While I’ve worked hard, most of my successes came from my innate intelligence. As a result, I got used to being naturally good at things. Recent studies have shown that people who believe intelligence is innate tend to give up much faster than people who believe it can be developed, and that was definitely true for me throughout most of my 20s. I’d try things once or twice, then stop if I felt like I wasn’t getting anywhere, which was often. There’s a lot of cognitive dissonance when you’re not good at something you expected to be great at, and the easiest way to resolve that dissonance is by quitting. (emphasis added)

I am not insinuating that lawyers just need to suck up a toxic job environment and their lives will improve. What I am saying is that you need to detach from that IV of external validation, ‘cause it’s killing your soul.

And yes, I am saying is that lawyers tend to be a bunch of quitters when it comes to the important stuff in life. More on that next time.

 Jennifer Alvey is a recovering lawyer and recovering perfectionist who coaches unhappy attorneys on creating happiness in their lives and careers. Contact her today at  for a no-strings, discounted sample coaching session


  1. It’s funny that the hardest thing to quit is the thing I hate doing the most. Every time I get to the point of “enough is enough” and decide to start looking for non-legal jobs, I quit the search because the leap to non-legal seems so big.

    • It’s so true–many lawyers won’t pay attention to what law is doing to their soul, until their bodies start breaking down. It took cancer for me to start really paying attention!

    • The writer of the Quora question was male. The dynamic is the same, though, for either gender. I see it in many of my female clients, too.

  2. Jennifer, this is so awesome. (All 77 of ’em – hahha!)

    I’m not in law, but all my life I’ve been counted as a ‘genius’ and I posted some heartfelt stuff in that Quora thread, and I resonate with most of what was said there.

    Love the emphasis on quitting as dissonance-solution.

    It gets more complex, because it seems that “intelligent” people are expected to be good at everything and have no problems or challenges, and need no help, lest they topple from their ‘perch’.

    Developing humility and an awareness of where we shine and where others can help us is key, I’ve found.

    P.S. Do you have a post on what ‘law’ does to your soul, I’d be interested in sharing something like that with friends.

  3. Yep, I’m very good at quitting anything I care about, and sticking with law (since it was killing me, I must have deserved it (for not wanting to be a MD, JD or CEO), right?).

    I think that another hard thing for smart people is that our parents/families get so excited over how smart we are (especially if you are the genetic fluke born into a C student family) that we’re trained to be circus animals at an early age – be perfect, be pleasing, do your trick so everyone can see how fantastic we are for having had you, don’t get out of line.

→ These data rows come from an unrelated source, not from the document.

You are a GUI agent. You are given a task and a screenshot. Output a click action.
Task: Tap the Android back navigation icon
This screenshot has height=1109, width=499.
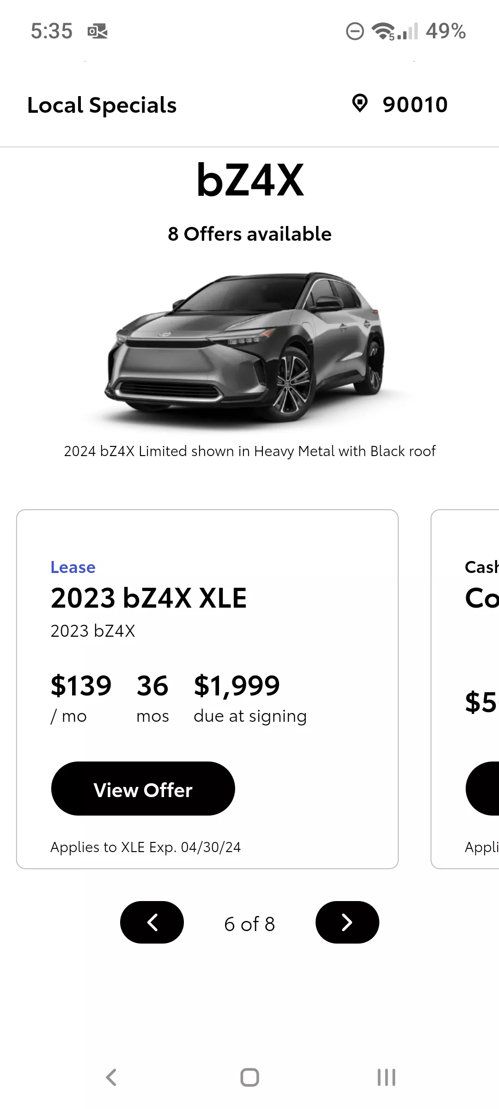point(111,1077)
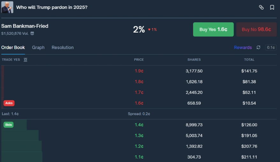Click the Buy Yes 1.6¢ button

(x=213, y=29)
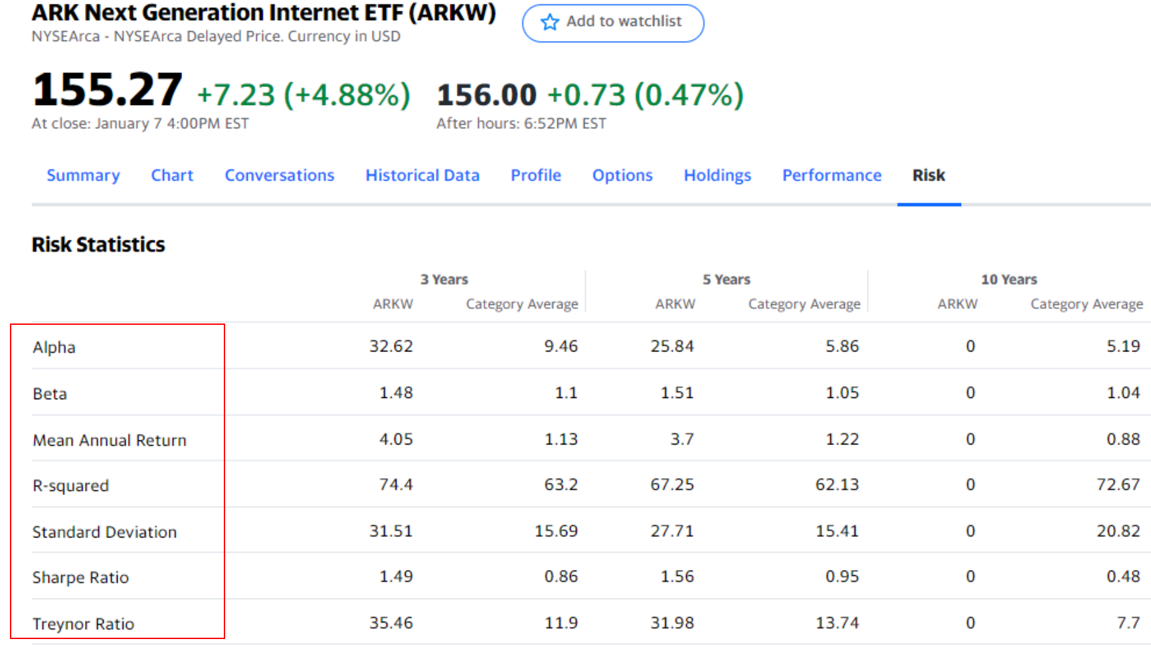This screenshot has height=651, width=1151.
Task: Click the 3 Years column header
Action: point(444,280)
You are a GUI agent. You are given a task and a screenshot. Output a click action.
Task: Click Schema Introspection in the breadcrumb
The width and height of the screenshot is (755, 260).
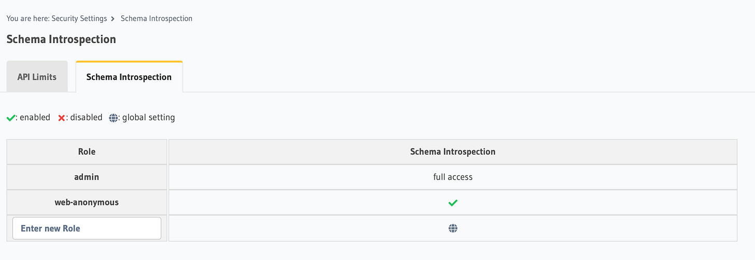click(x=157, y=19)

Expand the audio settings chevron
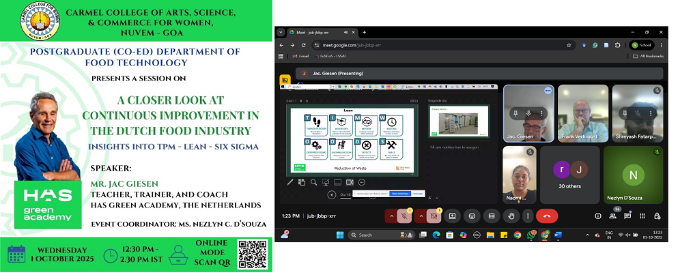[392, 216]
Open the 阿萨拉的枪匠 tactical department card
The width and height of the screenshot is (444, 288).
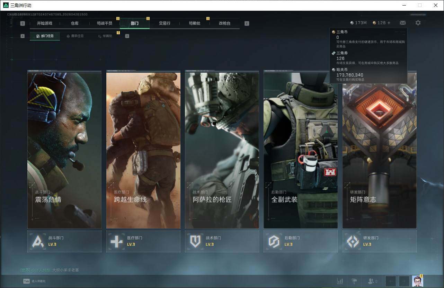[222, 150]
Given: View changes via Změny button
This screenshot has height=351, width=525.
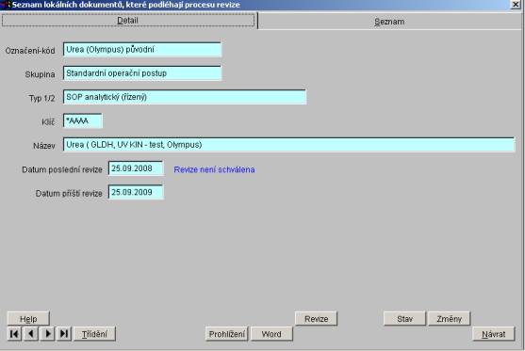Looking at the screenshot, I should pos(449,319).
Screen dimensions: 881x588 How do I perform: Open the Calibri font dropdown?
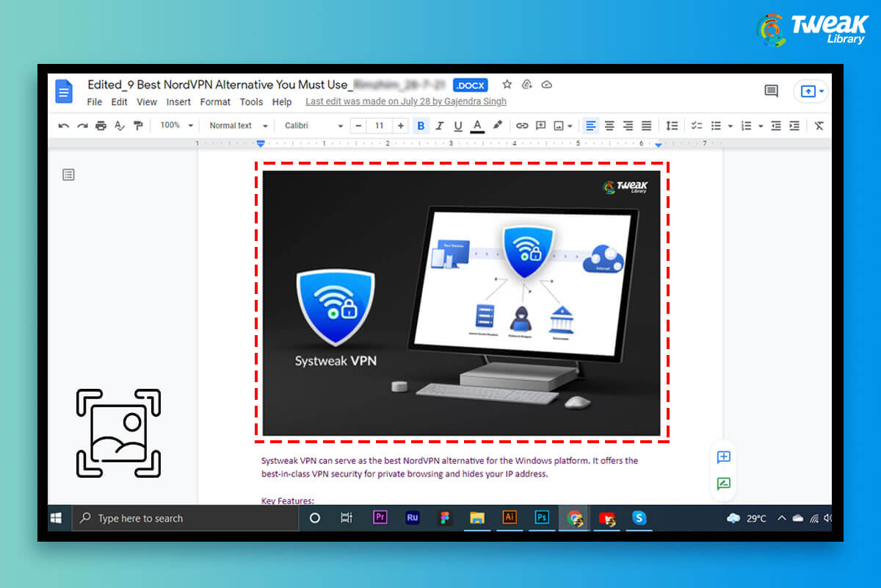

So you have to overcome that and then also the loneliness and anxiety of the high performance thing, and if law has screwed you up in the interim it just gets even harder. But it can be done, I have to believe that (and that the bit of progress I’ve seen will grow).

  4. I am kind of the exact opposite. I have always attributed my success to worker harder than everyone else, especially those with “innate” intelligence. While no dummy myself, I do not consider myself to be mensa material. However, I do believe that if one applies oneself, you can become “decent” at just about anything.

    The problem for me is the work/reward trade-off. I was the straight-laced, bust my a$$, chain-smoking, pot of coffee drinking student/law student/new lawyer my whole life. My motivation was always that I could “do better” than people with natural intelligence or who came from money by just working harder.

    Now, I am at a point in my life where I am burned out, tired, and physically cannot put in the same hours as before. Also, I have nothing to look forward to professionally. Winning cases doesn’t do it for me anymore, because winning a case has so little to do with actual hard work or smarts. There is no “promotion” for me to aspire to because I have no interest in becoming business partners with the soulless people with whom I work. The only thing keeping me going is the fear of being poor.